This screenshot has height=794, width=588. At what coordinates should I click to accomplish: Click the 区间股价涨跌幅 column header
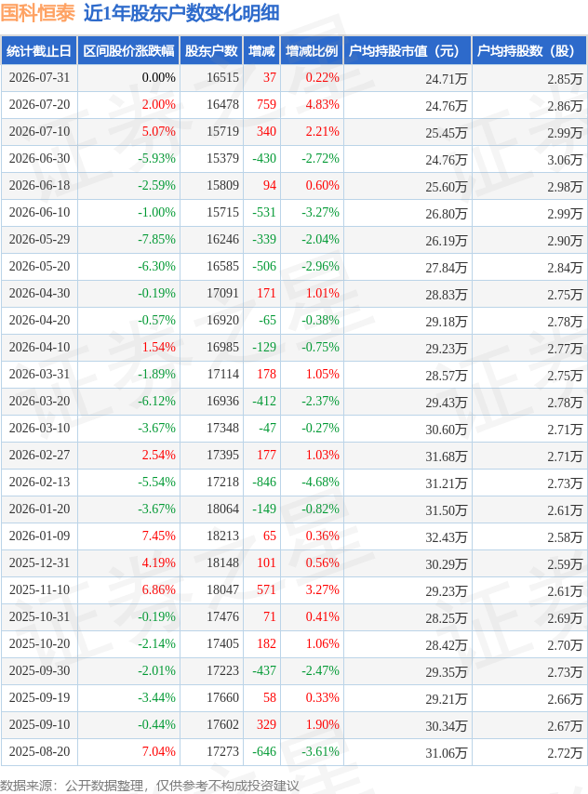pos(128,50)
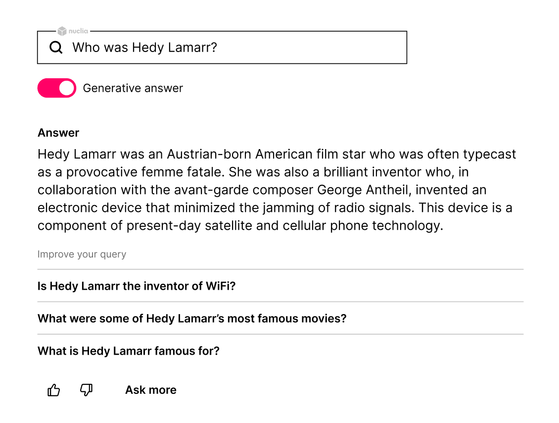Screen dimensions: 559x423
Task: Click the thumbs down feedback icon
Action: click(87, 390)
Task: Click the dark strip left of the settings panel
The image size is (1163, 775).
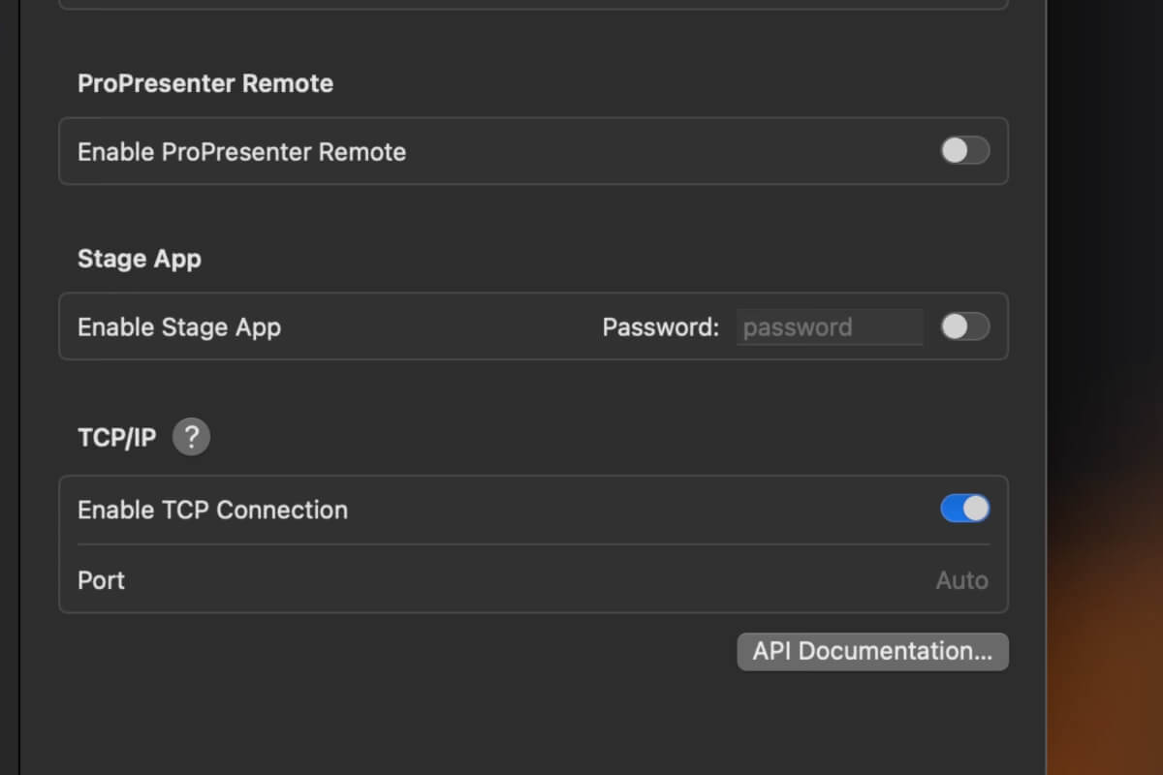Action: pos(9,388)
* * * * *
上の行をすべて一字一句そのまま書き写してもらえますか？画像は解答に含めないでください。

■ この問題の解答
This screenshot has height=794, width=588. At what coordinates should I click to accomplish: Click the 区间股价涨跌幅 column header
pos(128,50)
Screen dimensions: 559x423
Task: Click the thumbs down feedback icon
Action: click(87, 390)
Task: Click the dark strip left of the settings panel
The image size is (1163, 775).
Action: pos(9,388)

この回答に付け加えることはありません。